Stored records

####################

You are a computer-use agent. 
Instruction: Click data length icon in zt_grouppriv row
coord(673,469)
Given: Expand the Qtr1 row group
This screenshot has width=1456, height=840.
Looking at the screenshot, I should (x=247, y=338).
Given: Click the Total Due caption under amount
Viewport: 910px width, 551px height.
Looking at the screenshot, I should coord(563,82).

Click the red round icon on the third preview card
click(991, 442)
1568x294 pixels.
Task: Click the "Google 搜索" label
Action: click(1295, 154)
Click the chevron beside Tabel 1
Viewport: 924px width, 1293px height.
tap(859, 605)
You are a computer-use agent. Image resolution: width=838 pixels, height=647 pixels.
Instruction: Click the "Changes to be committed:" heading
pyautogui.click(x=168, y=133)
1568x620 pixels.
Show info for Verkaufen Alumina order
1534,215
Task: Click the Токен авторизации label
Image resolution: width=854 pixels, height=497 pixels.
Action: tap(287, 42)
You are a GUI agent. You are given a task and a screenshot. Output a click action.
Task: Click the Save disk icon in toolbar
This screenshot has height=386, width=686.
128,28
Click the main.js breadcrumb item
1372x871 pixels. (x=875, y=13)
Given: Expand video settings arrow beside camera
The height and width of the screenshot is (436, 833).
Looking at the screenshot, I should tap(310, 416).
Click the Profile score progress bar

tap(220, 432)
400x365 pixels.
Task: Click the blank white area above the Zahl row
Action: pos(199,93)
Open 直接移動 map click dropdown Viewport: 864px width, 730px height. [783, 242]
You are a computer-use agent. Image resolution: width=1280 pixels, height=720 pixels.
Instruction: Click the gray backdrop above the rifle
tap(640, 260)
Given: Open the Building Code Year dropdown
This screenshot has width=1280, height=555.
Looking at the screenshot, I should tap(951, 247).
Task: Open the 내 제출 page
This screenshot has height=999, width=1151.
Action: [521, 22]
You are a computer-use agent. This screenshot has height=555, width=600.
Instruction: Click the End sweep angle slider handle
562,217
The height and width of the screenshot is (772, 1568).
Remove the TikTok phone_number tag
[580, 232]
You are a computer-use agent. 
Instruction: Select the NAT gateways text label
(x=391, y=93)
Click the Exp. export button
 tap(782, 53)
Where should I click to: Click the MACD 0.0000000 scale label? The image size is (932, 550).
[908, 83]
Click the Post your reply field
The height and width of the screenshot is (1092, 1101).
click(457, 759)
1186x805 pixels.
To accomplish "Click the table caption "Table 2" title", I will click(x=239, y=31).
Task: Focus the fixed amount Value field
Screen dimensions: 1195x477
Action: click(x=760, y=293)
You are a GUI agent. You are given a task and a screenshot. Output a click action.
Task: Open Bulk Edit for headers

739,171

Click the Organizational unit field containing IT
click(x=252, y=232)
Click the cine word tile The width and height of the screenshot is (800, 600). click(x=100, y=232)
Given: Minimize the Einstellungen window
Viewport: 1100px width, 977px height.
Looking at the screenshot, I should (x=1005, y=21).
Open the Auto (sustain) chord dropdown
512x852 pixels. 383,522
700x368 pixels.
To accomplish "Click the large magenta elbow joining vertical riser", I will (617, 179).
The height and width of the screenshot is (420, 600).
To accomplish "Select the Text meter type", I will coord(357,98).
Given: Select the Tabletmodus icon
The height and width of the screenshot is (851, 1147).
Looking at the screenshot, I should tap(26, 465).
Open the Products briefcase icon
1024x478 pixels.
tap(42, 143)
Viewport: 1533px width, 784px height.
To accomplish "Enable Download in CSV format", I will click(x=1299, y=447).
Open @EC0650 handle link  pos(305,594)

####################

- **About this exercise**: Each line above with the word "amount" must be returned.

- **Response to the task**:
Given: Click the Total Due caption under amount
Task: Focus the fixed amount Value field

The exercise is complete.